According to its president Datuk Zainuddin Abdul Rahman, the system prevents other importers from slapping on significantly higher price tags on imported vehicles. “They cannot simply increase the prices of imported cars as they wish because they need to remain competitive. In order to do so, the other importers must match the prices offered by AP holders,” he told reporters yesterday following a meeting with the Council of Eminent Persons (CEP).

He added that the abolishment should not materialise as it would be against Article 153 of the Federal Constitution which pertains to the Special Position (SP) of the Malays and the Natives of Sabah and Sarawak.

“Tun Daim Zainuddin said many wished to see the system being abolished but I told him to take into consideration the money involved throughout the years. I myself have spent over RM20 million on my showroom and the land. It will not be easy for the government to do away with the system just like that. Why would they abolish a system that stays true to what is dictated in the Federal Constitution? That’s unfair,” he stated.

Zainduddin also urged the government to waive the RM10,000 levy imposed on Open AP holders, something the association has asked for before. He said that the association had not received any of the returns promised by the previous government, although some RM2.7 billion was supposedly collected from 2010 to 2017.

“There are about 800 types of AP in Malaysia and only an Open AP is charged with a fee. It is easy to calculate. The government collects RM10,000 from 35,000 AP holders, so it means they get RM350 million a year. The previous government promised that Pekema members would get 40% of the fee collection for business development purposes, but it never came true,” he explained.

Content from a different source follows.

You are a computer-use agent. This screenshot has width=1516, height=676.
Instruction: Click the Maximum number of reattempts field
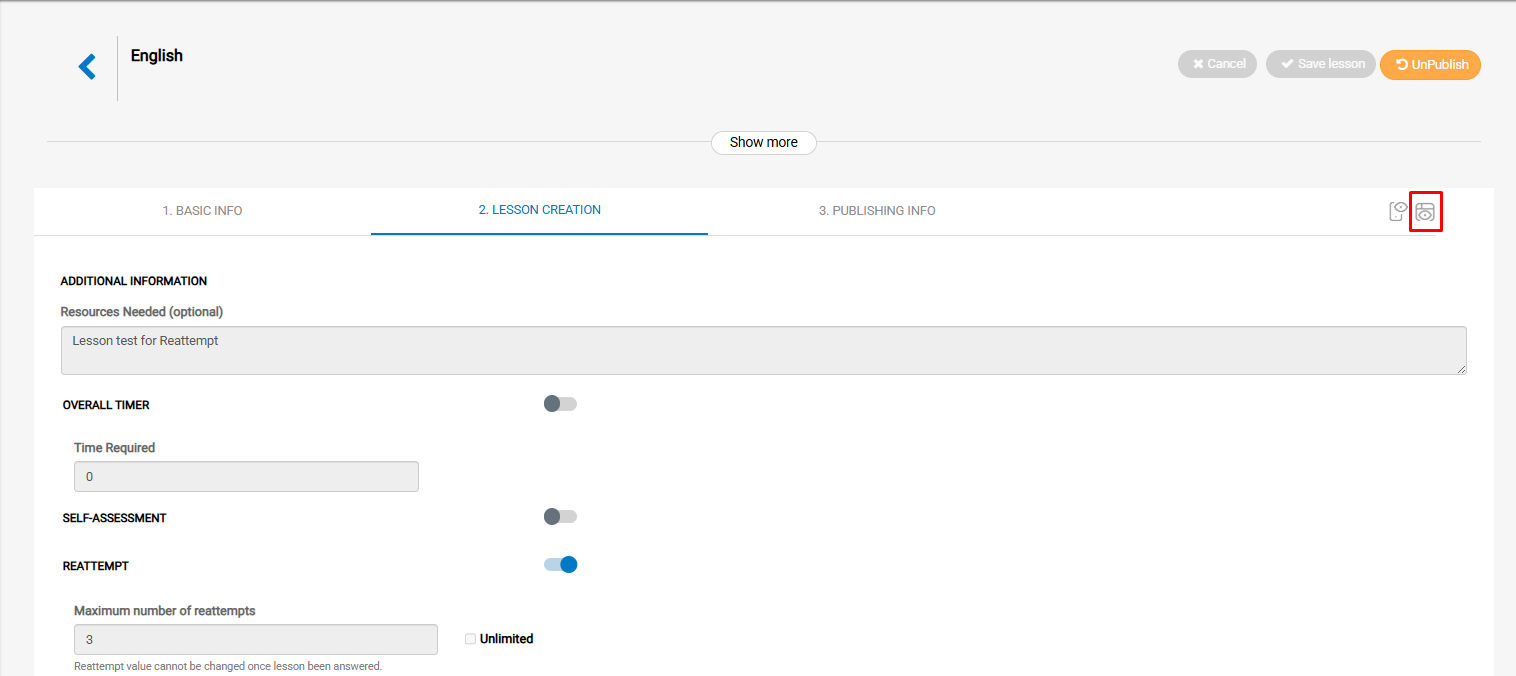pyautogui.click(x=255, y=639)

Zainuddin claimed that former minister of international trade and industry Datuk Seri Mustapa Mohamad had in a meeting promised to distribute 40% of the collection to Pekema members, 40% to bumiputeras who wish to join the industry and 20% to the Malaysian Automotive Institute (MAI). “Not even one percent of Pekema members got it, new bumiputera industry players got nil, and only MAI got their allocated 20%,” he said.

The system was supposed to be discontinued by December 31, 2015, under NAP 2009, but the arrival of NAP 2014 left the date open ended. It was announced in mid-2015 that the open AP system would be retained, but improvements to the system were to be made. These were introduced last year, with new rules and requirements put in place.